Retrospective Study
Copyright ©The Author(s) 2022.
World J Gastroenterol. May 7, 2022; 28(17): 1845-1859
Published online May 7, 2022. doi: 10.3748/wjg.v28.i17.1845
Figure 1
Figure 1 Endoscopic papillectomy of ampullary adenoma. A: Careful inspection of the ampulla was required before the procedure; B: Endoscopic papillectomy was performed using a conventional polypectomy snare; C: The resected specimen was retrieved and pinned on a cork with nails for pathological evaluation; D: The resected area was carefully inspected, and an additional procedure including common bile duct stenting (blue stent) or pancreatic duct stenting (green stent) was performed; E: Endoscopic surveillance was mandatory; F: If recurrence was suspected, additional treatment was considered.
Figure 2
Figure 2 Flowchart of the study.
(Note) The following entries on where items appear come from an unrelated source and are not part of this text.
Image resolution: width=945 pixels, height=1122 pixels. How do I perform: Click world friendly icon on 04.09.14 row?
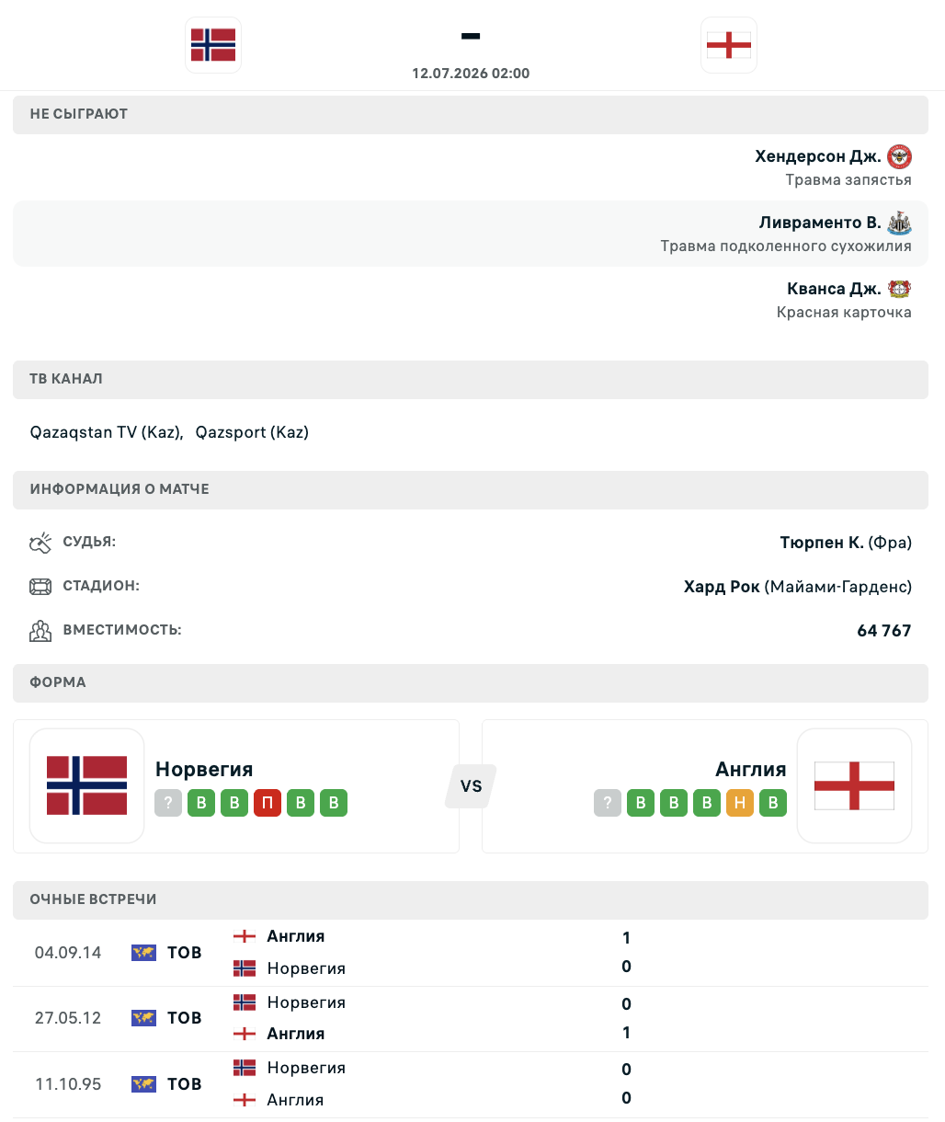click(x=143, y=953)
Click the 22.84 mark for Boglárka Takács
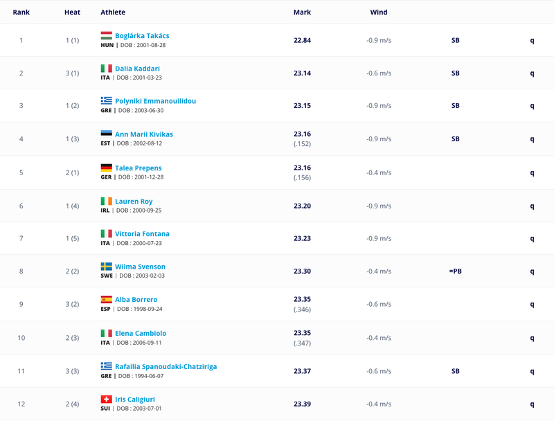 tap(302, 40)
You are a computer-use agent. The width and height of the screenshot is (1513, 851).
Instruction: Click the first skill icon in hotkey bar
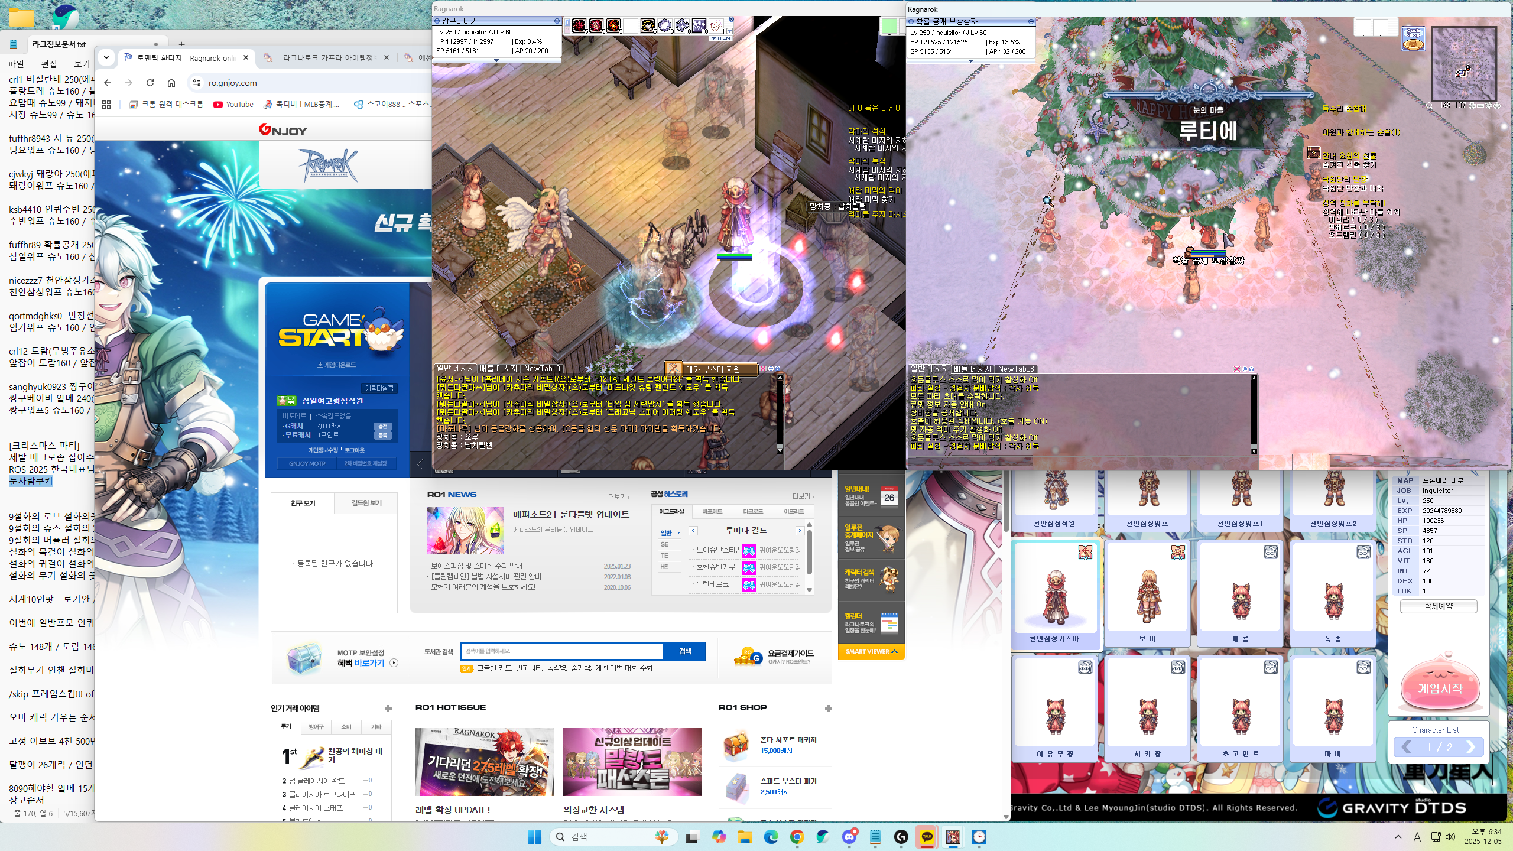(x=579, y=25)
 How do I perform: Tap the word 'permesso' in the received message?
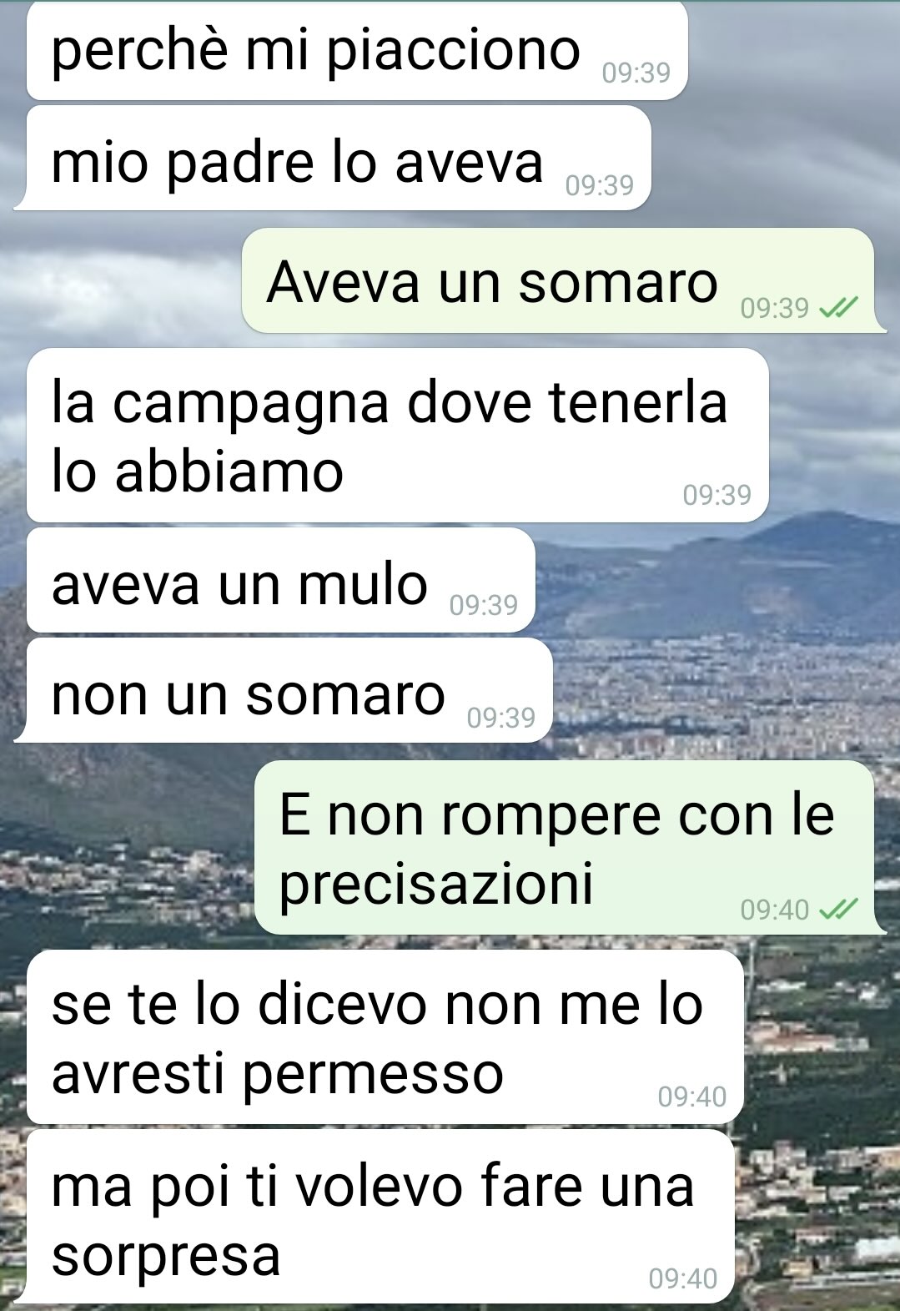[x=375, y=1074]
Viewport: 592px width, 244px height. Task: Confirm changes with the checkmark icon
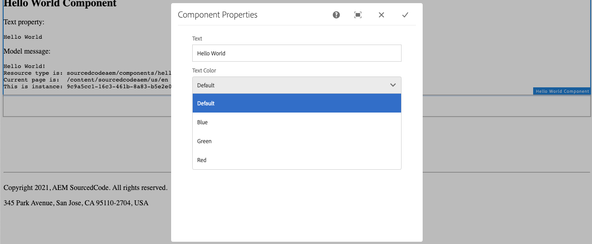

After applying the exclusion criteria, 106 patients were enrolled, showing the correlation between the initial and final pathology. After the procedure, remnant and recurrent lesions were identified in follow-up surveillances. Most of these lesions were successfully managed with endoscopy. The gray-colored box indicates surgical management.
Figure 3
Figure 3 Adenoma-free survival after endoscopic papillectomy. The vertical axis of the graph indicates the adenoma-free probability, and the horizontal axis shows time to remnant or recurrence after endoscopic papillectomy. The longest adenoma-free period before recurrence was 27 mo, and the longest adenoma-free period without recurrence was 94 mo.